◆ Stated problem 1
How many lines in the listing below contain the string "checkbox"? Reply with the count alone.

◆ Supplied passage
--- --- ---

Method and Apparatus for Enhanced Flameholding in Augmentors
A jet engine flame holder bluffbody is provided that includes a leading edge that is rounded, a mid-body having a rectangular cross-section, and a trailing edge, where the trailing edge includes a rectangular cross-section having digitated cutouts from the rectangular cross-section, where the tailing edge projects upward according to a digitated cross-section, where material digits remain between consecutive pairs of the digitated cutouts.
This application is a continuation-in-part of U.S. patent application Ser. No. 12/806,958 filed Aug. 24, 2010, which is incorporated herein by reference. U.S. patent application Ser. No. 12/806,958 filed Aug. 24, 2010 claims benefit of U.S. Provisional Patent application 61/236,456 filed Aug. 24, 2009, which is incorporated herein by reference.
STATEMENT OF GOVERNMENT SPONSORED SUPPORTThis invention was made with Government support under contract FA9550-08-C-0039 awarded by U.S. Air Force. The Government has certain rights in this invention.
FIELD OF THE INVENTIONThe current invention relates to jet engines. More particularly, the invention relates to jet engine flame holder bluffbodies.

--- --- ---

Element and text location data:

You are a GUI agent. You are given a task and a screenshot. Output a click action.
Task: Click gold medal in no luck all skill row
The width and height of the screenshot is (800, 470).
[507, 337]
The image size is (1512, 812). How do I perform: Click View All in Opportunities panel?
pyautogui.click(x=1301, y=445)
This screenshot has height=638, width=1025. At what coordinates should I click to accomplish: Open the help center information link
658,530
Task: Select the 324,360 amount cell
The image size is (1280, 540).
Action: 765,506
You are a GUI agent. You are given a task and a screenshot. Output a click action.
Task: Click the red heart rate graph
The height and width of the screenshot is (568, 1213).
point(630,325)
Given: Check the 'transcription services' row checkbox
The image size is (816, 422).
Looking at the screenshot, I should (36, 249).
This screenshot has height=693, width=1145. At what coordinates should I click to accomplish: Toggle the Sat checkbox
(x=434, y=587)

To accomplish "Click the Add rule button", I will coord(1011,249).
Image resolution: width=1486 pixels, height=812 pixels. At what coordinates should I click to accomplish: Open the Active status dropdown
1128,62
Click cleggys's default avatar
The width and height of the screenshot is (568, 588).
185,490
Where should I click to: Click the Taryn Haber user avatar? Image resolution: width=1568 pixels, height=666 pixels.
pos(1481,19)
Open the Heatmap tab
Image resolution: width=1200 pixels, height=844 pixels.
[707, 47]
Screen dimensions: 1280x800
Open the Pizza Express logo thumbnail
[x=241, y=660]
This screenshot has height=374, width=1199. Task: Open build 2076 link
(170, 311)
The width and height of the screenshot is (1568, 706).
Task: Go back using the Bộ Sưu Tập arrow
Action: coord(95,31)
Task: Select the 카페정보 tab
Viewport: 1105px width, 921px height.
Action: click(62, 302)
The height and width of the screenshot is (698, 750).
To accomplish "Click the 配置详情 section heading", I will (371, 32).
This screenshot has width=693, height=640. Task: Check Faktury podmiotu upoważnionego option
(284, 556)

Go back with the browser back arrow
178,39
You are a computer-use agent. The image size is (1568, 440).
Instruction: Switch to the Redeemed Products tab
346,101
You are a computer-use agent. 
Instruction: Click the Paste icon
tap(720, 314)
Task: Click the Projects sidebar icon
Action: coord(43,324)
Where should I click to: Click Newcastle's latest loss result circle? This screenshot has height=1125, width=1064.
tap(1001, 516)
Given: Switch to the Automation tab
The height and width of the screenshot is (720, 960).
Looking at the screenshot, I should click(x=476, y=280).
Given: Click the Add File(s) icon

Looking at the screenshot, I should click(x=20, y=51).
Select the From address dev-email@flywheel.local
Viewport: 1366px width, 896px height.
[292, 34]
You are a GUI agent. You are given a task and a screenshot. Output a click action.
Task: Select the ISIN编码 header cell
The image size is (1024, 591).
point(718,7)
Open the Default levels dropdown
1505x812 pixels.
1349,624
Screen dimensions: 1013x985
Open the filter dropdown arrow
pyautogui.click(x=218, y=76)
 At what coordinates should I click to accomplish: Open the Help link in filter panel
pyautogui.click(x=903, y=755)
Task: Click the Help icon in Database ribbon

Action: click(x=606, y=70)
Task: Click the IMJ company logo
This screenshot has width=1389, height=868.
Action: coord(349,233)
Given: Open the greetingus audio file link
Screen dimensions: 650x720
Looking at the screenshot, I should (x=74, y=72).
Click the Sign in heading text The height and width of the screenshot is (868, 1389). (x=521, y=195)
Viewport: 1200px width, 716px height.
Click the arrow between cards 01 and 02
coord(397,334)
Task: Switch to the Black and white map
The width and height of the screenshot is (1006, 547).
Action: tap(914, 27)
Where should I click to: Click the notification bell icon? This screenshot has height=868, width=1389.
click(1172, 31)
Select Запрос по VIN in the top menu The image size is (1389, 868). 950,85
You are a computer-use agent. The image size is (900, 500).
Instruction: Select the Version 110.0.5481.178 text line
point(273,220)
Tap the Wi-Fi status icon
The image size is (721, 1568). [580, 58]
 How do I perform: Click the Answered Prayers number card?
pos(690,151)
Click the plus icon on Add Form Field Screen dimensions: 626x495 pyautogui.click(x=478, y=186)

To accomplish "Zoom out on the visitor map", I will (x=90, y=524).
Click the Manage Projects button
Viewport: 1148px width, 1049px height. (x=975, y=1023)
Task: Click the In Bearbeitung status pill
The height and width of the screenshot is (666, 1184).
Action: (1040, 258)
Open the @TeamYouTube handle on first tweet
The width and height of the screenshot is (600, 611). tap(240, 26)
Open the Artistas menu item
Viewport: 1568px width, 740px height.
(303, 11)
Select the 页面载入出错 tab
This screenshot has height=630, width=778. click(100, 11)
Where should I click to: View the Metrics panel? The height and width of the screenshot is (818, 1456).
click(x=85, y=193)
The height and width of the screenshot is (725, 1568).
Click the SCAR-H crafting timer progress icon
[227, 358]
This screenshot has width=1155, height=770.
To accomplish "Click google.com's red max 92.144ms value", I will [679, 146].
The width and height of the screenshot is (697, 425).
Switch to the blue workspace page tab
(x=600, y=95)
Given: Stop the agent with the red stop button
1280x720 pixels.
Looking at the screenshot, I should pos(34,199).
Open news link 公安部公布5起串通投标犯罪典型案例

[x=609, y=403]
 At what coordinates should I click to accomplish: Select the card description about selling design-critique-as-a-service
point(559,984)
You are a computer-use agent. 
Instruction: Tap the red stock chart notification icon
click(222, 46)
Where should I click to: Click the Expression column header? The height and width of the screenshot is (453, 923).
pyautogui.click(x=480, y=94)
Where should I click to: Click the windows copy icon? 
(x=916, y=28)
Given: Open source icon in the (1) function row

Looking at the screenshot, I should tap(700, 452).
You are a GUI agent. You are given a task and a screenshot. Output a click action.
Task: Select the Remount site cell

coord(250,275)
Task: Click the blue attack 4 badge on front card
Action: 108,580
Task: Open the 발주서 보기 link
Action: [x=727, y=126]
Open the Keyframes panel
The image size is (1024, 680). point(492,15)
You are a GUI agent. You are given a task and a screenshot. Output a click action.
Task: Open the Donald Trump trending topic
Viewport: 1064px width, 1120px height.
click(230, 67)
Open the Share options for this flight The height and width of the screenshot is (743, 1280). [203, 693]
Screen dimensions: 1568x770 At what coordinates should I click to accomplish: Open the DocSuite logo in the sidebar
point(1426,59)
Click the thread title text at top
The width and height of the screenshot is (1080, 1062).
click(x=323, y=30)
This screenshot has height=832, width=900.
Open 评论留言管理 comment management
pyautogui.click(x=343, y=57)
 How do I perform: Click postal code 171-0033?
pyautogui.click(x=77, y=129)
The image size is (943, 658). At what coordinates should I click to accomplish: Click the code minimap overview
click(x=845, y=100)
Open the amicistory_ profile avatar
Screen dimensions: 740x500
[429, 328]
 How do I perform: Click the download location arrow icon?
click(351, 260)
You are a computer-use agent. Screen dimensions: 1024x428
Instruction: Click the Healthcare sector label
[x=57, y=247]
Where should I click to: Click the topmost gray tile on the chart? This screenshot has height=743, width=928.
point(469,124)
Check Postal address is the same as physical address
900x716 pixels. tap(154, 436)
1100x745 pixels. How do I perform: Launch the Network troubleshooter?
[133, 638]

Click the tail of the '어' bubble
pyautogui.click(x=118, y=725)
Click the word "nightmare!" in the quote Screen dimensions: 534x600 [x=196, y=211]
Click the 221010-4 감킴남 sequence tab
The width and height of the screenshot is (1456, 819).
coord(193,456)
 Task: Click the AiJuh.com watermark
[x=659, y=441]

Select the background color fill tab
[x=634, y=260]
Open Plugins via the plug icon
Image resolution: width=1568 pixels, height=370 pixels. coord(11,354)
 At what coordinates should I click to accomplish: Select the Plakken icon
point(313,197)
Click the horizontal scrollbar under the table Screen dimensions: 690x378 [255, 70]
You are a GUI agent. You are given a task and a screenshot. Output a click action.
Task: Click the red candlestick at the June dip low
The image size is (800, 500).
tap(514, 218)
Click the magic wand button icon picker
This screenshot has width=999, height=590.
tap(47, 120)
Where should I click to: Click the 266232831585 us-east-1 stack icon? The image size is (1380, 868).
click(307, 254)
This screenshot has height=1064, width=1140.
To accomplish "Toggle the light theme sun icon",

--- --- ---

◆ Stated problem 2
Can you reproduce the augmentor flameholding patent excerpt above in full, word for word?

◆ Task solution 1
2

◆ Task solution 2
Method and Apparatus for Enhanced Flameholding in Augmentors
A jet engine flame holder bluffbody is provided that includes a leading edge that is rounded, a mid-body having a rectangular cross-section, and a trailing edge, where the trailing edge includes a rectangular cross-section having digitated cutouts from the rectangular cross-section, where the tailing edge projects upward according to a digitated cross-section, where material digits remain between consecutive pairs of the digitated cutouts.
This application is a continuation-in-part of U.S. patent application Ser. No. 12/806,958 filed Aug. 24, 2010, which is incorporated herein by reference. U.S. patent application Ser. No. 12/806,958 filed Aug. 24, 2010 claims benefit of U.S. Provisional Patent application 61/236,456 filed Aug. 24, 2009, which is incorporated herein by reference.
STATEMENT OF GOVERNMENT SPONSORED SUPPORTThis invention was made with Government support under contract FA9550-08-C-0039 awarded by U.S. Air Force. The Government has certain rights in this invention.
FIELD OF THE INVENTIONThe current invention relates to jet engines. More particularly, the invention relates to jet engine flame holder bluffbodies.